Friday, 10 February 2012

Archaeobotany of Near Eastern domestication: new special issue


The latest issue of Vegetation History and Archaeobotany (Feb. 2012) is a special issue on Near Eastern origins: From collecting to cultivation:transitions to a production economy in the Near East. Some of my own contributions to this discussion have been blogged previously. But as a whole issue there is a lot of important new data, and discussion herein. Although Current Anthropology has a recent volume on "origins of agriculture: new data, new ideas" I actually think there is a lot more new data, and ideas, in this specialist journal. Of course it is only about the Fertile Crescent, and we need more equivalent work on other world regions.

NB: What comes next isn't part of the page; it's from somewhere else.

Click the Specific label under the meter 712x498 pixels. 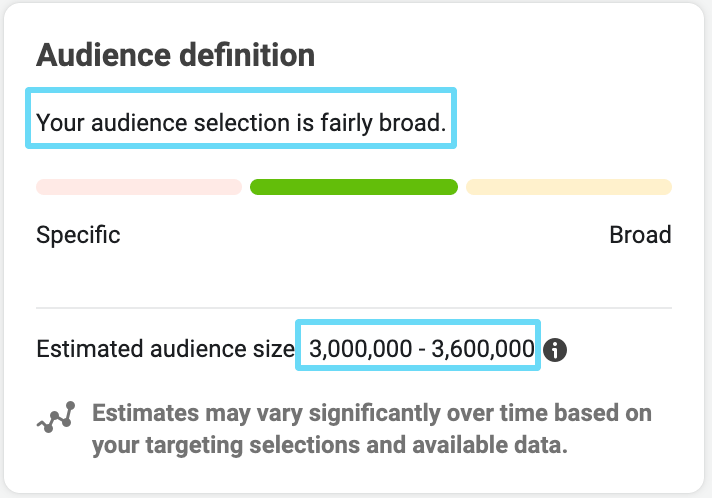click(78, 235)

seeds & chaff from Iran and SE Turkey (Riehl et al)
As for what is in the issue, best to quote from the editorial by Willcox, Nessbit and Bittman: "The selected articles in the current issue throw new light on our understanding of how Homo sapiens became caught in the agriculture trap in the Near East. They are the outcome of the session entitled ‘Origins of agriculture in the Near East’ held at the 15th IWGP conference in Wilhelmshaven 2010. The subject is constantly being revised as new information and more refined analyses become available, so these papers provide a state of the art in 2010/2011. Each major discovery adds complexity to what has become a multi-faceted puzzle with data being drawn from disciplines as wide apart as archaeology and genetics, plant biology and palaeo-climatology. In this issue papers concentrate on results obtained from charred plant remains and their interpretation.".... " with hindsight simple hypotheses are no longer plausible given the archaeological and environmental diversity within the Fertile Crescent. This complex diversity is exemplified by the vast geographical area where transition sites are located, which spans different climate and vegetation zones. Thus, sites in the north of the Fertile Crescent are 1,000 km from those in the south and likewise in the east–west direction. Archaeological diversity is exemplified by the extended chronological range of transition sites. We can trace the use of wild cereals back to about 23,000 years ago when habitations consisted of simple brush huts to villages with sophisticated architecture associated with the earliest domesticated cereals 12,500 years later."


On a personal note, this issue marks a major foray into thinking about the dynamics of domestication is what remains the best archaeobotanically studied region of agricultural origins, but even here we still have a quite patchy dataset to work with.